The good thing about life @ Microsoft is that (apart from enjoying the numerous hikes in WA), I'm also getting the opportunity to work on fun side projects/hacks. Here are two things I worked on recently:
1. An automatic slouch (bad posture detector) for the Garage Science Fair which won the Golden Volcano Award. It uses a Kinect to detect bad postures and automatically changes the color of your screen to mild->dark red (depending on how much your posture suck) to warn you. Here is a video of it in action and here is what we got for working on it! :D
2. Over an exceptionally gloomy long weekend (the few times Seattle weather becomes super wet and depressing), I hacked together an imitation of "Yelp's review highlights" using publicly available Windows app reviews as well as a few open source tools (D3.js, Twitter Bootstrap and NLTK). This was more an exercise to forestall boredom than anything. You can check out the results here: https://dl.dropboxusercontent.com/u/5360659/Sites/index.html


Publications:
1. Our paper on "Generating Natural-Language Video Descriptions Using Text-Mined Knowledge" got accepted in the Proceedings of the 27th AAAI Conference on Artificial Intelligence (AAAI-2013), July 2013
Video about the approach & with examples: http://www.youtube.com/watch?v=hsna5vGyXYI
Link: http://www.cs.utexas.edu/users/ai-lab/pub-view.php?PubID=127273

2. Generating Natural-Language Video Descriptions Using Text-Mined Knowledge 2013 Niveda Krishnamoorthy, Girish Malkarnenkar, Raymond J. Mooney, Kate Saenko, Sergio Guadarrama, Proceedings of the NAACL HLT Workshop on Vision and Language (WVL '13) (2013), pp. 10--19.

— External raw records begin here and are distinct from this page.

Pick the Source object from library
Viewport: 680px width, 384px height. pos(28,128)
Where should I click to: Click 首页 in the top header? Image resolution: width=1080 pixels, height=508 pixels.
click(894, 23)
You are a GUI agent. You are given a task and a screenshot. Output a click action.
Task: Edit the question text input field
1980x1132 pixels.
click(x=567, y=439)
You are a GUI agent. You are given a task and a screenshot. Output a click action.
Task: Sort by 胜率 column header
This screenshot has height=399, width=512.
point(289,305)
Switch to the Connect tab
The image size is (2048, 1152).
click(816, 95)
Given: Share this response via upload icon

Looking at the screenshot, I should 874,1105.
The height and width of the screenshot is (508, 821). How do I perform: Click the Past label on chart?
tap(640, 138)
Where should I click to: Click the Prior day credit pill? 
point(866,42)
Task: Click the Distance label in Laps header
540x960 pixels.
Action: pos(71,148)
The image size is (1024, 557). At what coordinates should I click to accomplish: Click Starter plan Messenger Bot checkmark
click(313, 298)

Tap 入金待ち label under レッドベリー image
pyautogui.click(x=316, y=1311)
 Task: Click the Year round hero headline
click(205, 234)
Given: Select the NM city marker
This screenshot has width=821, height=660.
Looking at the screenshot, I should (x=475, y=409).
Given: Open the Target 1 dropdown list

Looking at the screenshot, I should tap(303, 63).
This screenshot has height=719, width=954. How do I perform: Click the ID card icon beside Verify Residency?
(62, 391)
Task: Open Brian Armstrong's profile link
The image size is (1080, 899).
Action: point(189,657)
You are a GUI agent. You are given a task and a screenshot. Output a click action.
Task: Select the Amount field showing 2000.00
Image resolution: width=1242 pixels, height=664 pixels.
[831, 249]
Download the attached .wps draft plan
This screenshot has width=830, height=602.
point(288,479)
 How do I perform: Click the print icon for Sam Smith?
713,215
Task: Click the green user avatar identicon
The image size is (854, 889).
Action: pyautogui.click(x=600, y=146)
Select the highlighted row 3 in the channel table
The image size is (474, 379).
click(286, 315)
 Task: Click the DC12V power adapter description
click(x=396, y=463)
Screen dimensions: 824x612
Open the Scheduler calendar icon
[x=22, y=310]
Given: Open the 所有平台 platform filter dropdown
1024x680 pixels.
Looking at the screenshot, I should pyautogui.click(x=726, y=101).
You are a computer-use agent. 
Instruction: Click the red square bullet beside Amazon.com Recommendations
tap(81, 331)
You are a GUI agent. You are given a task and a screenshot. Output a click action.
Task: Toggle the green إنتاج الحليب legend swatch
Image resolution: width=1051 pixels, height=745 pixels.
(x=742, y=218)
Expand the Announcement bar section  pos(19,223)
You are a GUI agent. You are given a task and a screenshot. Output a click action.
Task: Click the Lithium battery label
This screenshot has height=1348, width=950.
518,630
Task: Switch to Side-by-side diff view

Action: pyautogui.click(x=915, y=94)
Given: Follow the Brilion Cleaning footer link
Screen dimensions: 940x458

3. YouTube2Text: Recognizing and Describing Arbitrary Activities Using Semantic Hierarchies and Zero-shot Recognition 2013 Sergio Guadarrama, Niveda Krishnamoorthy, Girish Malkarnenkar, Subhashini Venugopalan, Raymond Mooney, Trevor Darrell, Kate Saenko, In Proceedings of the 14th International Conference on Computer Vision (ICCV-2013), pp. 2712--2719, Sydney, Australia, December 2013.


FALL 2012


1) Generating natural language descriptions for YouTube videos
We proposed a holistic data-driven technique that generates natural language descriptions for videos. We combined the scores from state-of-the-art object and activity detection algorithms with “real-world” knowledge to select the most probable subject-verb-object triplet to describe the video. We showed that this knowledge, mined from large web-scale corpora can enhance the triplet selection algorithm by providing it contextual information. We are able to generate more relevant descriptions for videos by using this technique.
Skills: Java, MATLAB, Bash scripting, Perl scripts
Tools: WordNet::Similarity package, Weka, LIBSVM, Stanford dependency parser, SRI LM, Berkeley LM, SimpleNLG, Amazon MTurk
Course: LIN 386M Learning Grounded Models of Meaning
Instructors: Prof. Katrin Erk and Prof. Jason Baldridge
Link to Project Report (PDF)

2) Identifying Subject-Verb-Object triplets in videos
We focused on improving the accuracy of subject+verb+object triplets in realistic YouTube videos by using "common sense" knowledge mined from web-scale text corpora. We also showed that expanding the top activity detections with similar verbs can further improve the identification of the right triplet. This also allows us to detect activities for which there is little or no training data (similar to zero-shot learning). We were able to achieve a dramatic improvement in verb accuracy from 8% to 36% while also substantially improving on the subject and object accuracies.
Skills: Java, MATLAB, Bash scripting, Perl scripts
Tools: WordNet::Similarity package, Weka, LIBSVM, Stanford dependency parser, SRI LM, Berkeley LM, SimpleNLG, Amazon MTurk
Course: CS395T Visual Recognition
Instructor: Prof. Kristen Grauman
Link to Project Report (PDF)
Link to Project Presentation: PDF(without videos) & PPT (with videos)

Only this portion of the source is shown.